More than 300 former students of Pennsylvania’s Glen Mills Schools are taking legal action alleging a wide variety of physical, mental, and sexual abuses at the hands of staff members and administrators. And while the Delaware County schools for court-ordered boys is no longer in operation thanks to a 2019 investigation published by The Philadelphia Inquirer, the wounds for the survivors of the abuse are still as fresh as the day they were inflicted.
According to The Inquirer’s most recent reporting, the acts inflicted on the boys by those charged with their rehabilitation and care are as reprehensible as they are unthinkable. The abuse, which took place between 1976 and 2018, includes rape and other forms of sexual assault, physical assault, ongoing mental abuse, and a concerted effort to cover the whole thing up and keep the students quiet.
Attempts to bring attention to the violence happening behind Glen Mills Schools’ walls were met with vengeance. One student who tried to report the goings on and get some help was beaten and had his very life threatened. This student’s abuser would call him a racial epithet after sexually abusing him. Counselors would repeatedly rape their students, in some cases while another staff member watched the door. A practice known as an “All Call” resulted in counselors spitting the face of a student, using racial epithets to insult him, and – as if he hadn’t been dehumanized and abused enough – would end by taking turns beating him.

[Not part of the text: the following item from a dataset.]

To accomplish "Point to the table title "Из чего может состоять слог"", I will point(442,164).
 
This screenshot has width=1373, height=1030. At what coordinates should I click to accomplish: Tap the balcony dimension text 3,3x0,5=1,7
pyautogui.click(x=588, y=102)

The abuses by the staff members, in some cases taking place more than 30 years ago, inflicted permanent and lasting damage on the lives they destroyed. “In my head, I’m living a nightmare,” says one of the plaintiffs. “It’s hard for me to trust, to be around people, to socialize. Even though when this happened I was in my teens and now I’m in my late 40s, it’s like I lived it yesterday. It hurts like it just happened.”